Become a Fan
By Ken Goldstein
Saturday, March 28, 2015
Rated "R" by the Author.
In Silicon Valley, even the hitmen are developing apps.
“It’s kind of like LinkedIn, but for wise guys.”
I looked at him the way I usually do, eyes squinted, mouth puckered like I just ate a fucking lemon. You’d think I’d be used to it by now, but this kid always gets me like that. All the kids. Fuck them. Think they know so fucking much just because they have a computer in every fucking pocket.
Like I said, I looked at him, “What the fuck you talkin’ about?”
“The web site idea. It’ll be kind of like a LinkedIn, but the for the kinds of jobs we do. You can list your specialties, look for work in your field, recommend co-workers. Like I could endorse you for whacking people.”
“Can I endorse you for being a fucking rat?”
This time he paused like I was the one talking another fucking language. He finally realized what I meant and got a bit of a scared look in his eyes. “No, I mean, yeah, but no, no, it won’t be like that. It’s all password protected, moved through untraceable servers, special encryption keys, not just anybody can see it. Anyway, it’s just an idea. I got lots of ideas, this is just one of ‘em.”
We were out of our element anyway. Well, out of my element at least. We usually work the east side of San Jose, maybe up to Milipitas or down to Gilroy, but we generally don’t have much business up in the fuckin’ Peninsula boonies.
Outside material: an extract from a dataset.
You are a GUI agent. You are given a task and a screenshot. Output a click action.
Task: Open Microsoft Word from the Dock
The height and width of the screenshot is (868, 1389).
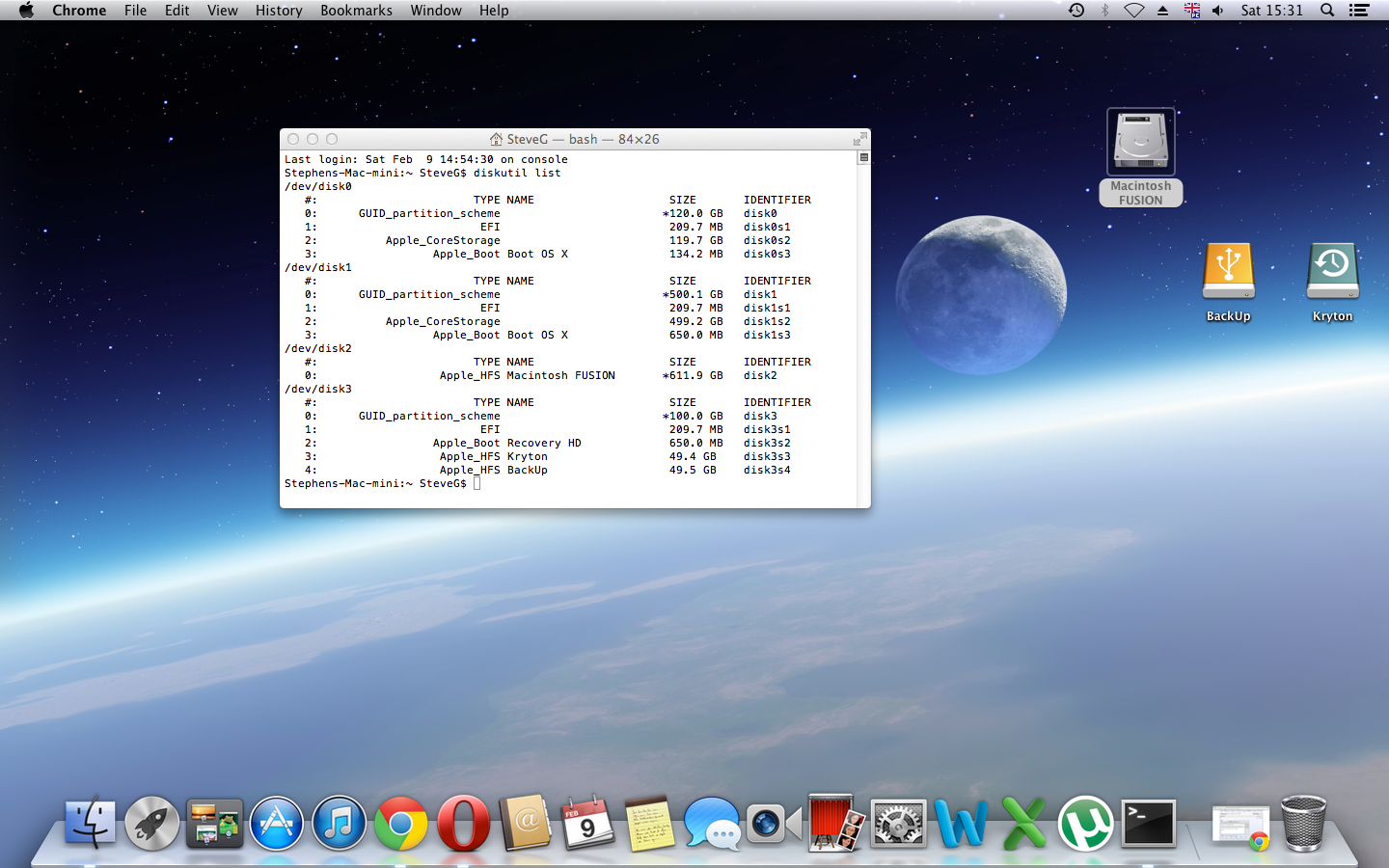point(961,825)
We were at Buck’s in Woodside waiting for our mark. It was some place for rich folks to eat over-priced burgers and booze and pretend they were slumming it in a western café. That is, if you knew of any western cafés with boxes of software displayed on the walls along with the wagon wheels. Anyway, the burger was expensive, but big and juicy, the onion rings were salty, and they kept the Jack and Cokes flowing, so it was okay to kill a little time. Okay, except for Randy and his fucking ideas.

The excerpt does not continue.